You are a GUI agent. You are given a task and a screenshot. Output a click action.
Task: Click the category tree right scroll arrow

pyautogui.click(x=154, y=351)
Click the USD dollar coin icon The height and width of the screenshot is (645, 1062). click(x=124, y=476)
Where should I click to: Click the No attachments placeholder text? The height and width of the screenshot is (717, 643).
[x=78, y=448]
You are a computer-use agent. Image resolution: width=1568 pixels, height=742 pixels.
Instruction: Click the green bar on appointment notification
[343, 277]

-=-=-=-=-

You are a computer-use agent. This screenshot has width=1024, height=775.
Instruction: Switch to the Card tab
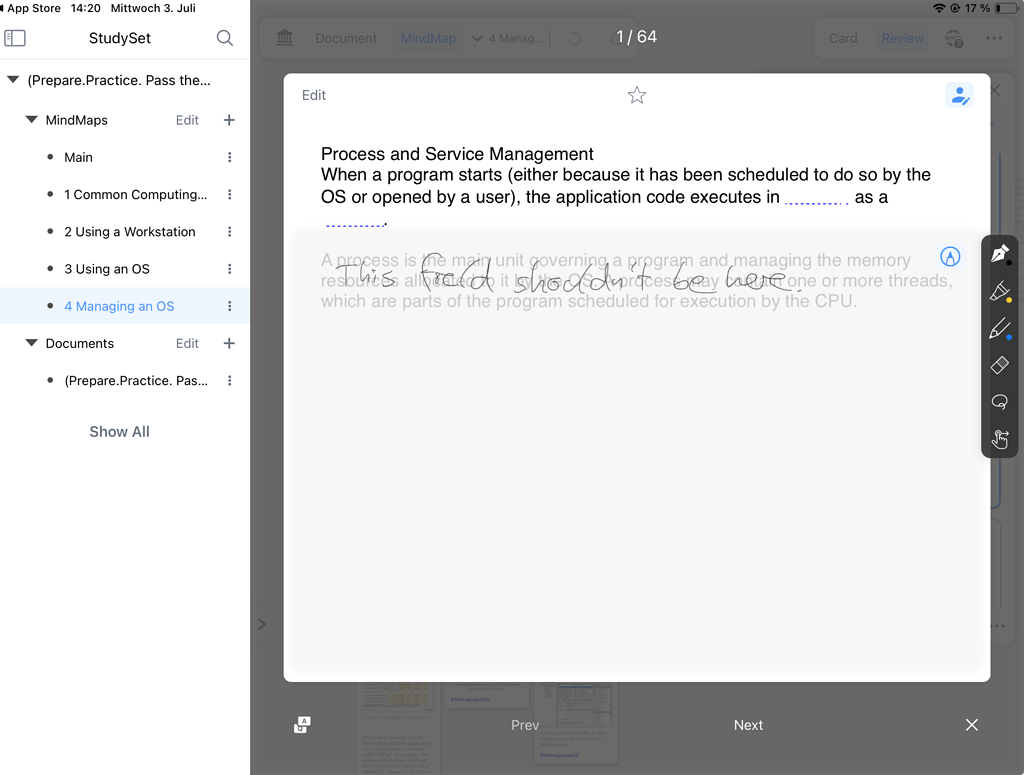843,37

-=-=-=-=-

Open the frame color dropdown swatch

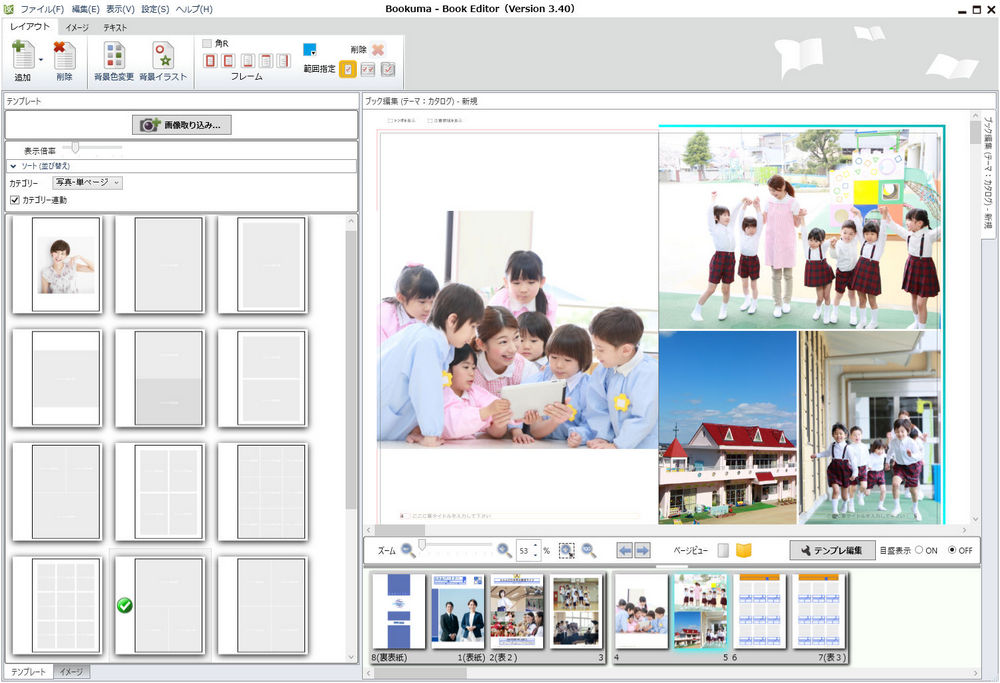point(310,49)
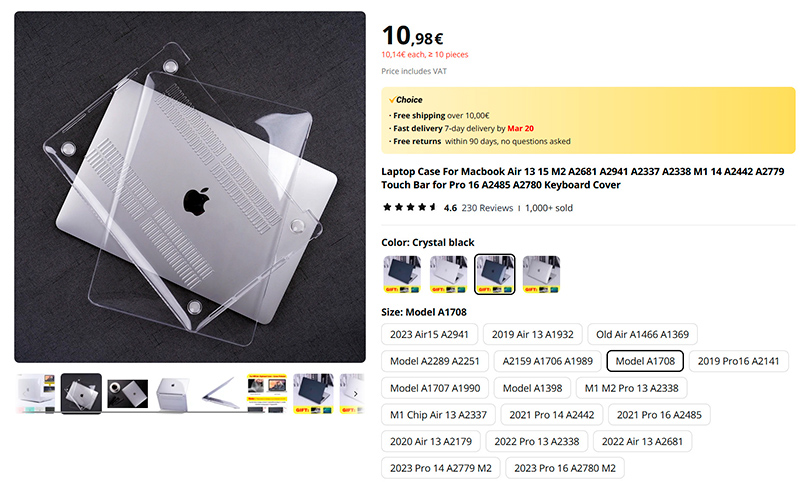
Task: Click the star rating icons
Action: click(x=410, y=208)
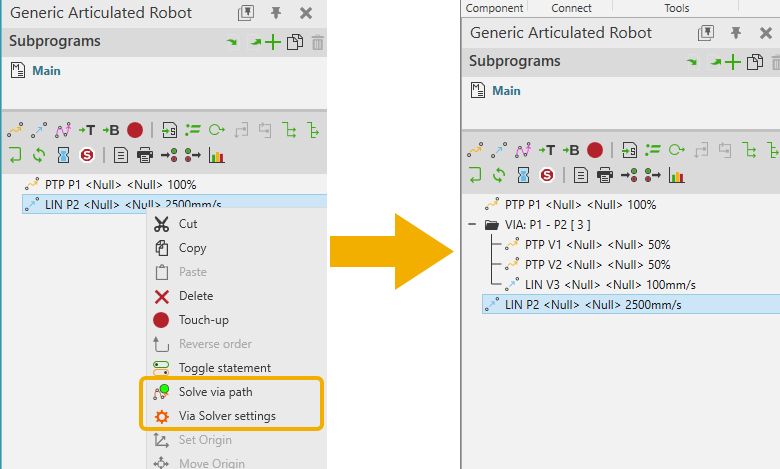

-=-=-=-=-

What to produce -
Gather up the lines containing the word "agent" from these records and copy them.

Solution for this problem -
You are a GUI agent. You are given a task and a screenshot. Output a click action.
You are a computer-use agent. Image resolution: width=1568 pixels, height=742 pixels.
You are a computer-use agent. This screenshot has width=1024, height=775.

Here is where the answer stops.